Вокруг городка уже совсем пустынно: только камни, ползучая ива и вереск, собственно даже не вереск, a Empetrum nigrum, или "кальцкфрага", кустики с черными горьковатыми ягодами, вроде нашей черники., Среди них пасется безрогий бычок и истошно мычит - похоже на гудок парохода, который просится в море, Я не удивляюсь. Кругом скалы, а где нет скал, там почти бездонные торфяные болота. Всюду торф, и складывают его высокими штабелями для просушки.
Это и есть те черные пирамиды, которые я видел на островах, тщетно гадая, что это такое. В торфяниках часто попадаются целые стволы и черные пни: когдато тут был сплошной лес, но с тех пор прошло уже много тысяч лет. Боже, как летит время!
"Хокон Адальстейн" ревет, как бычок на привязи.

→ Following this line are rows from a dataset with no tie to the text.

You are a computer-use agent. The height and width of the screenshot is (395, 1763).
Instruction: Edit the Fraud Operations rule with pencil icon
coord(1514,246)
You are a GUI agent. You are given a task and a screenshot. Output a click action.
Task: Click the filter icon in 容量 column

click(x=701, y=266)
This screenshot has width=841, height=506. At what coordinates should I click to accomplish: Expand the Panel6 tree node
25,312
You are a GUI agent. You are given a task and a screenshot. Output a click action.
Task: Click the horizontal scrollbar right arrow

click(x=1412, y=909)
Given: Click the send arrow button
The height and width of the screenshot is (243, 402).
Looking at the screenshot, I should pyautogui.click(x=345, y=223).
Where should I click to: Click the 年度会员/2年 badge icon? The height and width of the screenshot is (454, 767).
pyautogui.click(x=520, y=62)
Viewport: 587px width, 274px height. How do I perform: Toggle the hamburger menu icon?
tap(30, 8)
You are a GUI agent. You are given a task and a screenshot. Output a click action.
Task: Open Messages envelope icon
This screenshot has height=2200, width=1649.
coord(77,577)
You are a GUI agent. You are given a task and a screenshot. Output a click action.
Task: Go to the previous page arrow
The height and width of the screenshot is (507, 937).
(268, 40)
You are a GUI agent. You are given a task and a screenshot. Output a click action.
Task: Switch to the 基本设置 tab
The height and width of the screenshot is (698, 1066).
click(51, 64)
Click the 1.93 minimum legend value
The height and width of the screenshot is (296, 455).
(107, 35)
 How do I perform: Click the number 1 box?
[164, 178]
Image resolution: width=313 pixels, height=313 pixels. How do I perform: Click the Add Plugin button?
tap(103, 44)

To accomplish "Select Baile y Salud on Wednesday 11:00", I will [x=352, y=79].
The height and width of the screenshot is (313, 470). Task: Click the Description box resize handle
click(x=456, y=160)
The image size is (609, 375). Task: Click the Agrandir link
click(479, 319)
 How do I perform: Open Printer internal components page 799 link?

Ну, ну, мы уже идем! Если же вы и уедете, бросив нас здесь - тоже ничего, я бы свыкся. Писал бы статейки в здешнюю "avisen"[газету (нор.).], ходил бы гулять в лес тысячелетнего возраста. О чем бы я писал? Да на разные актуальные темы; главным образом о бесконечности, о последних тысячелетиях, о том, что новенького у троллей. Где-то, говорят, народы вооружаются и стреляютдруг в друга, но это, наверно, неправда. Ведь мы, жители Рёрвика и всего округа Викна, знаем, что человек уважает человека и всегда рад доброму соседу. Вот был тут "Хокон Адальстейн", совсем новенький и уютный пароход, привез тридцать иностранцев из разных стран, и все они были невооружены и не сражались между собой, а мирно покупали открытки и вообще вели себя, как цивилизованные люди.